La mejor reforma estructural que puede aprobar el G-20 para salir de la crisis económica es refundar la socialdemocracia. Si el mundo vive un profundo bache que le puede llevar a decrecer por primera vez en la historia, es por la actuación egoísta de unos empresarios desaprensivos aupados por una ideología desrreguladora, antiestatal y a favor del mercado libre.
Hemos tenido que sufrir los efectos salvajes de un sistema capitalista que mantiene una fatal atracción sistémica por las crisis recurrentes para decir no a esa marea conservadora que, con su propuesta de dotar al capitalismo de un rostro humano, intenta disimular que sus errores conceptuales están en el origen de la actual depresión.
Cuando ha fallado la lógica del máximo beneficio privado a corto plazo, sin responsabilidad social, sin perspectivas de sostenibilidad, sin nada que pusiera freno al pelotazo individual, la solución hay que buscarla en actualizar el clásico principio socialdemócrata de tanto mercado como sea posible y tanto Estado como sea necesario.
Así lo está haciendo Obama. Los primeros Presupuestos presentados por el presidente norteamericano y su equipo tienen todo lo que le falta a sus planes de emergencia. Expresan una voluntad clara de que el Estado asuma un liderazgo en la conducción de la economía ante el fracaso que ha supuesto tres décadas en las que ha sido el mercado quien ha estado al mando con el resultado demostrado de ineficiencia, crisis, e inmoralidad. Así, se postula una clara expansión y refuerzo de los servicios públicos esenciales como educación y sanidad, junto a un potente plan de inversiones públicas, todo ello financiado con deuda, reducción en gastos militares y hasta una ligera subida de impuestos para los más ricos.
También sus propuestas sobre el Nuevo Orden Financiero Internacional se asientan en la constatación del fracaso de la autorregulación privada y la necesaria intervención pública en actividades sensibles con graves repercusiones sobre el conjunto del sistema. Si algo es demasiado grande para caer, la responsabilidad social exige no dejar sus decisiones en manos exclusivas de sus gestores y accionistas, que juegan la ventaja de que ante dificultades serias reciben la ayuda pública.
Todo esto significa pasar del keynesianismo con el que hasta la fecha se ha pretendido hacer frente a la crisis a una socialdemocracia moderna que convierte la redistribución de oportunidades vitales en el corazón de una política pública que busque devolver la confianza a los ciudadanos en su sistema económico.
La socialdemocracia europea ha desperdiciado varios momentos para refundar su mensaje frente a un neoconservadurismo en declive.La nueva socialdemocracia que viene de Estados Unidos recupera lo mejor de la tradición europea de los 60, habiendo aprendido de sus defectos más evidentes.

_Tarea asignada_.
Devuelva sin alteraciones el tramo del artículo sobre la socialdemocracia que va desde "También sus propuestas" hasta "su sistema económico.", ambos incluidos. El material que sigue no guarda relación alguna con el artículo.

[Registros de localización de elementos]
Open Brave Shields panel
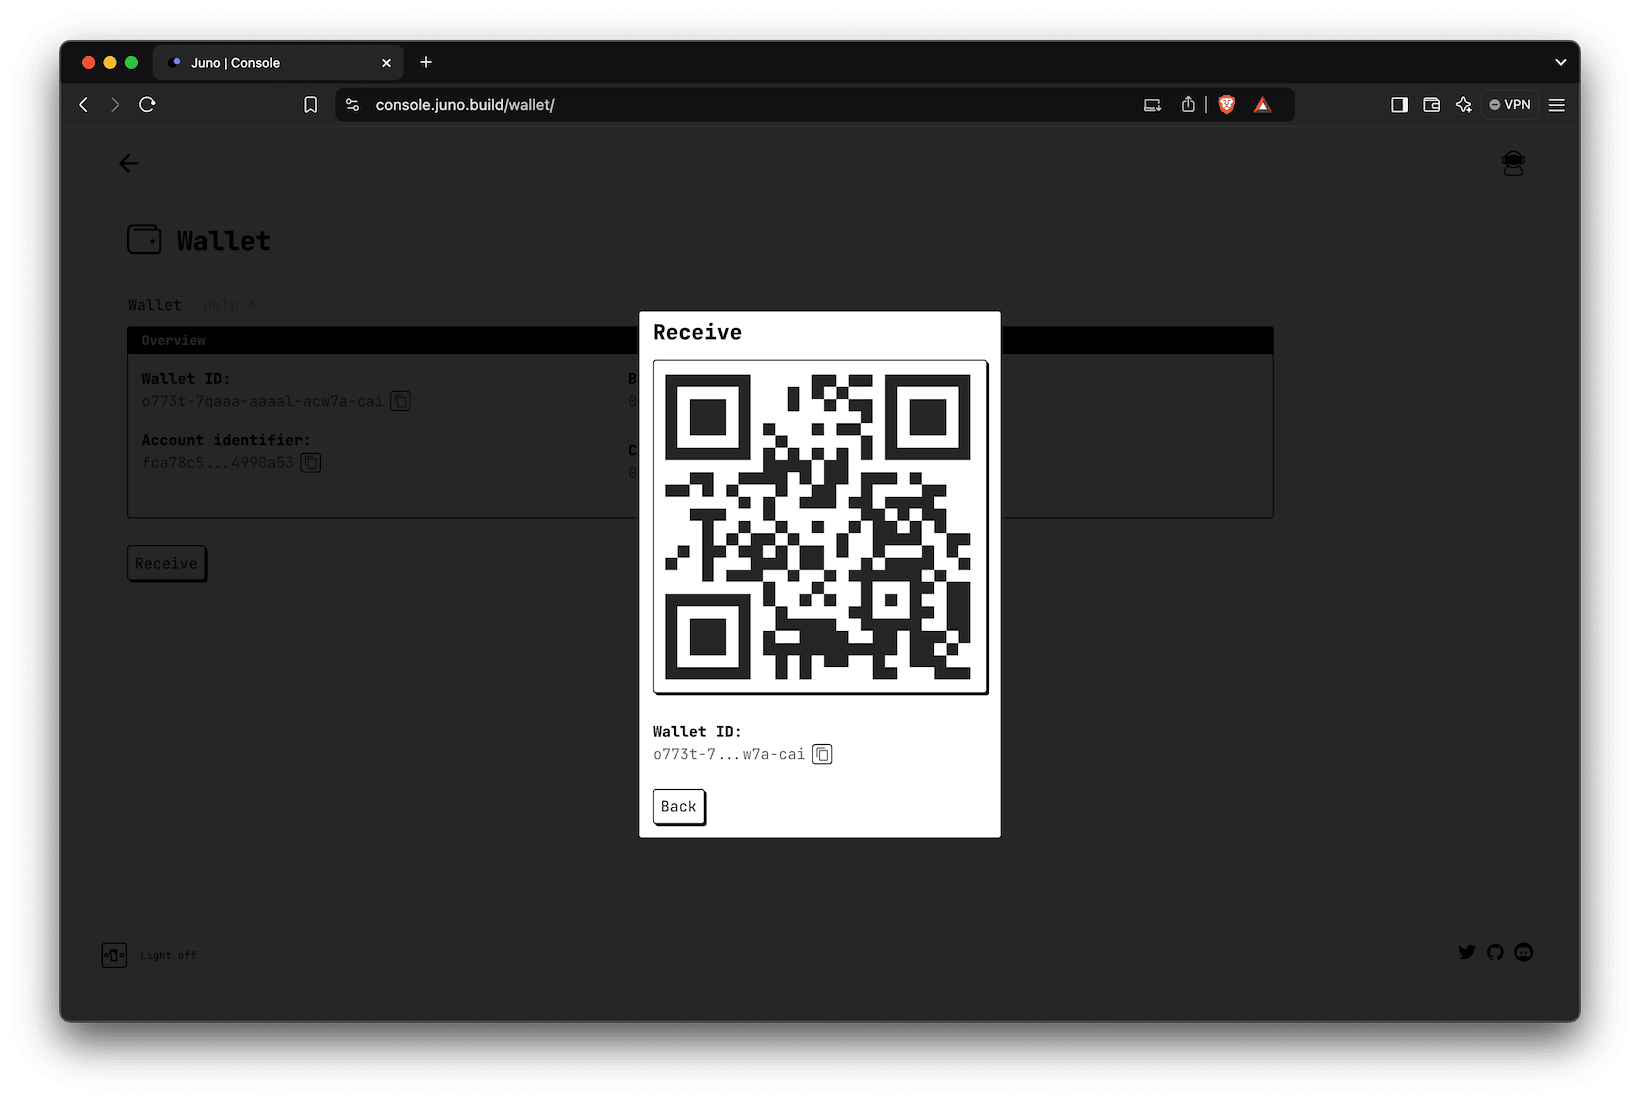 [1226, 104]
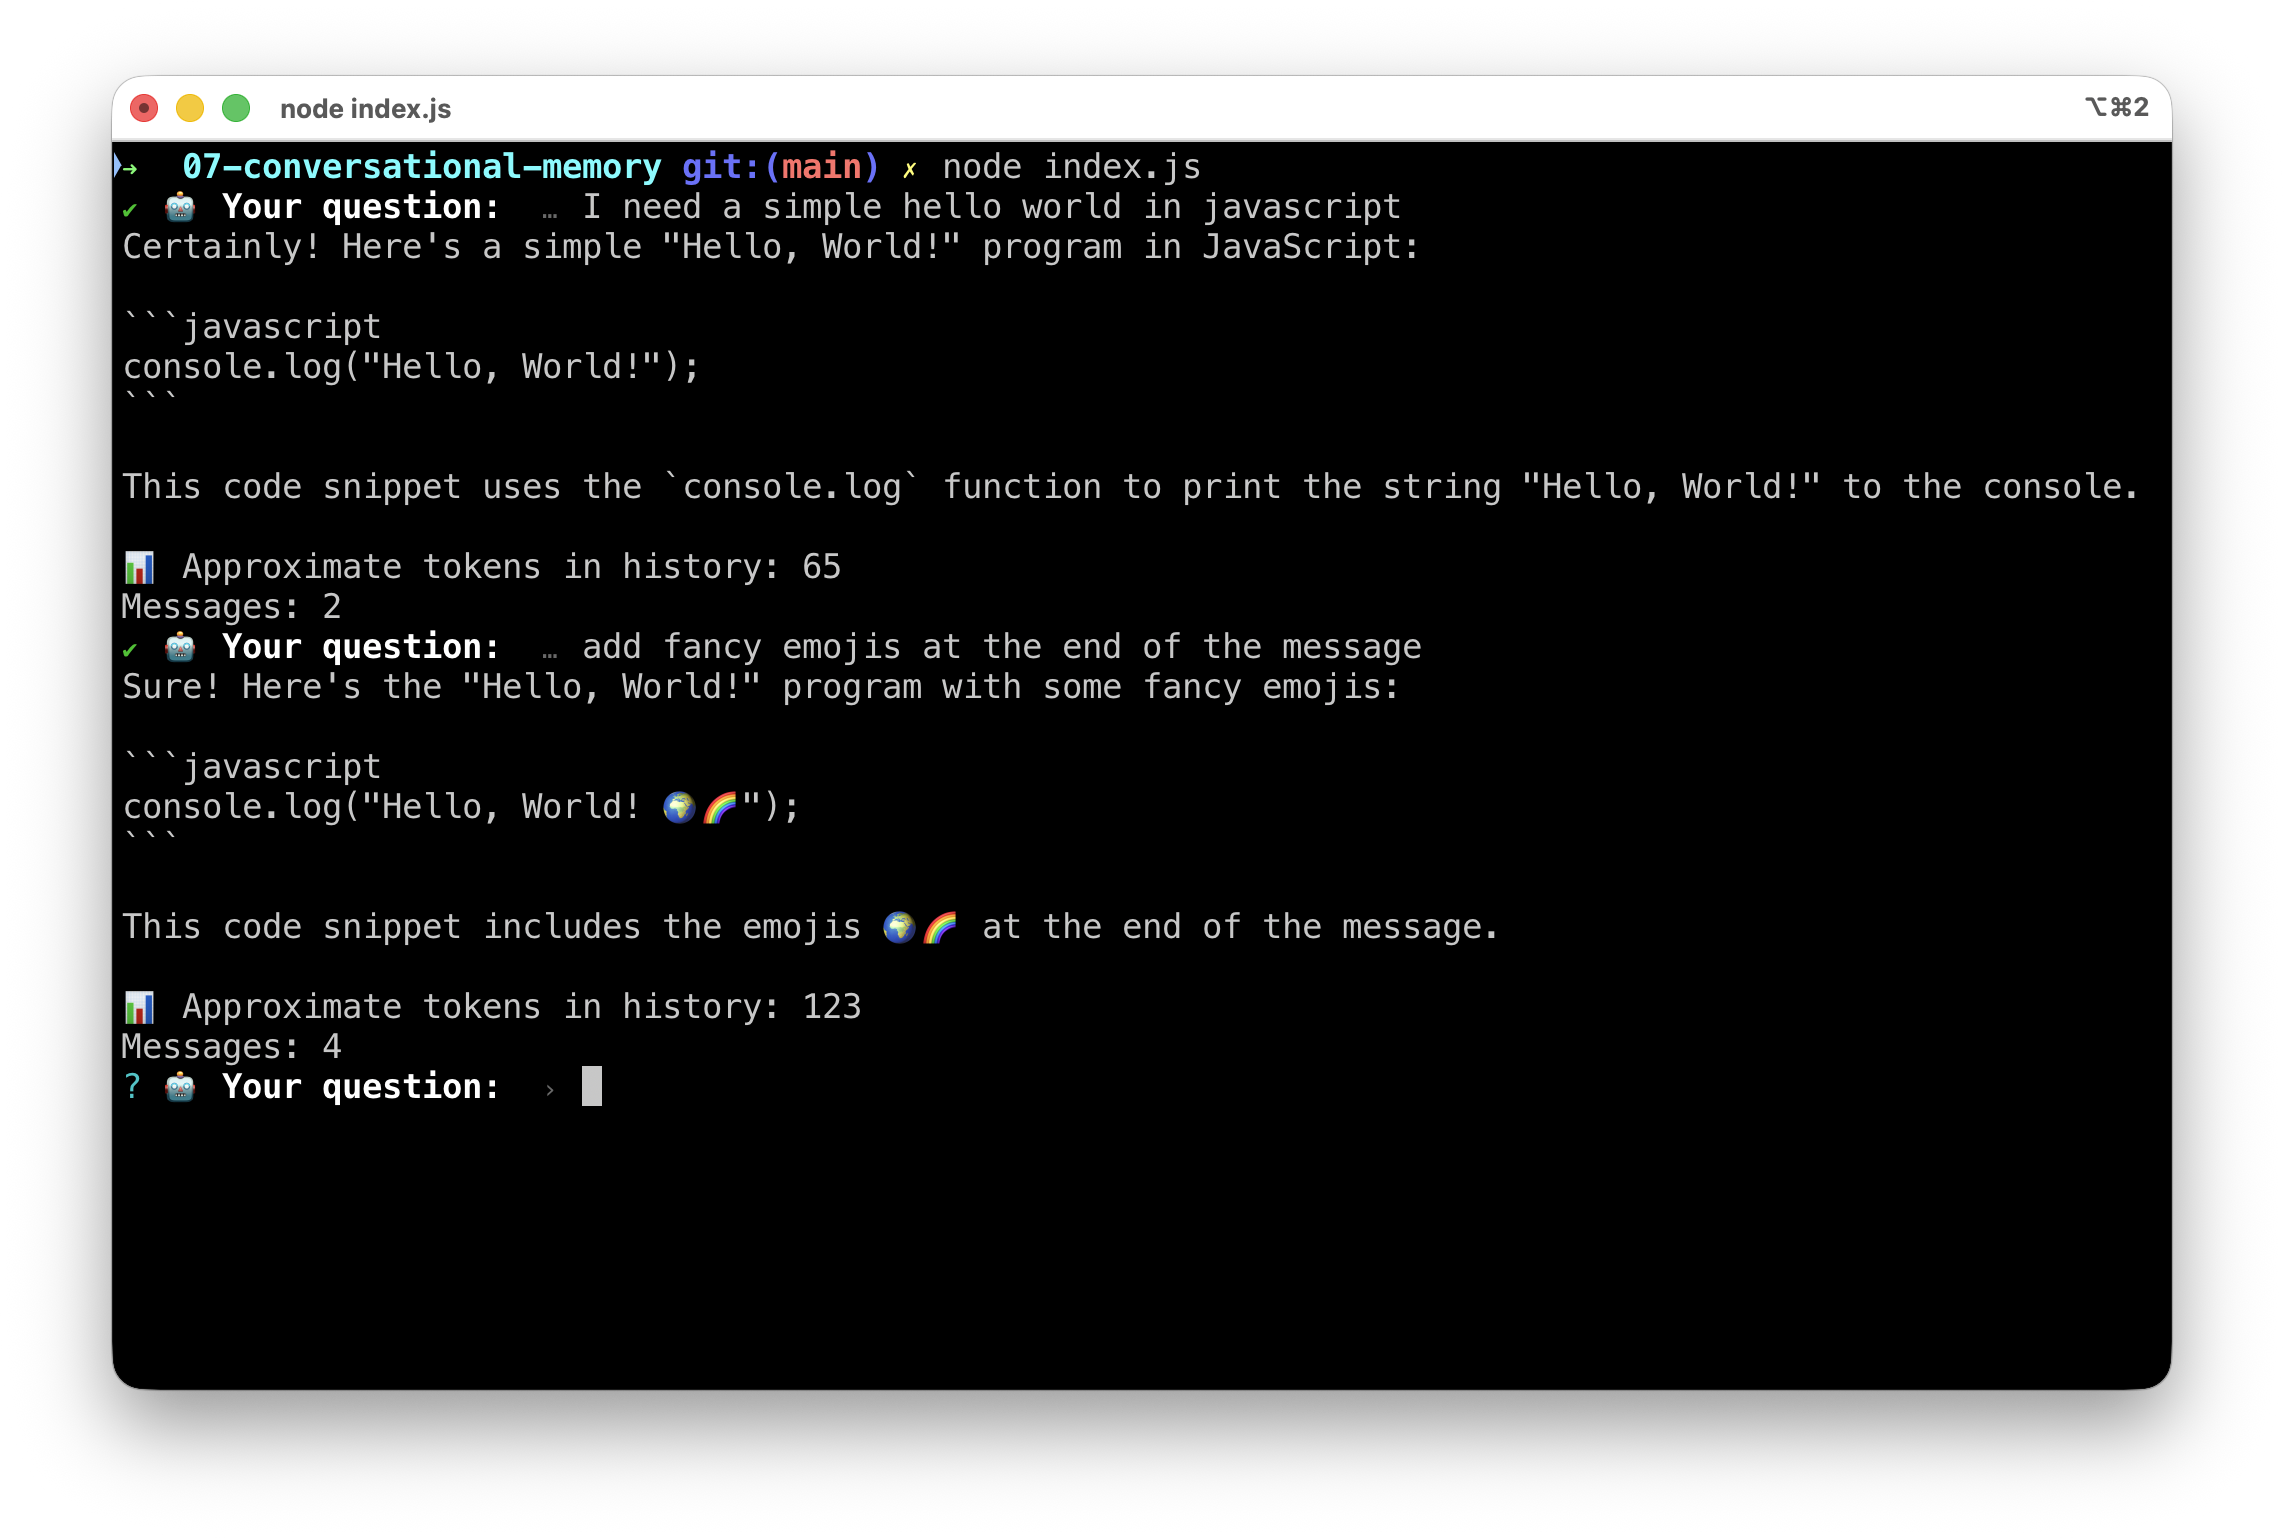Click bar chart icon beside 123 tokens line
The width and height of the screenshot is (2284, 1538).
[x=139, y=1007]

_Resultado obtenido_.
También sus propuestas sobre el Nuevo Orden Financiero Internacional se asientan en la constatación del fracaso de la autorregulación privada y la necesaria intervención pública en actividades sensibles con graves repercusiones sobre el conjunto del sistema. Si algo es demasiado grande para caer, la responsabilidad social exige no dejar sus decisiones en manos exclusivas de sus gestores y accionistas, que juegan la ventaja de que ante dificultades serias reciben la ayuda pública.
Todo esto significa pasar del keynesianismo con el que hasta la fecha se ha pretendido hacer frente a la crisis a una socialdemocracia moderna que convierte la redistribución de oportunidades vitales en el corazón de una política pública que busque devolver la confianza a los ciudadanos en su sistema económico.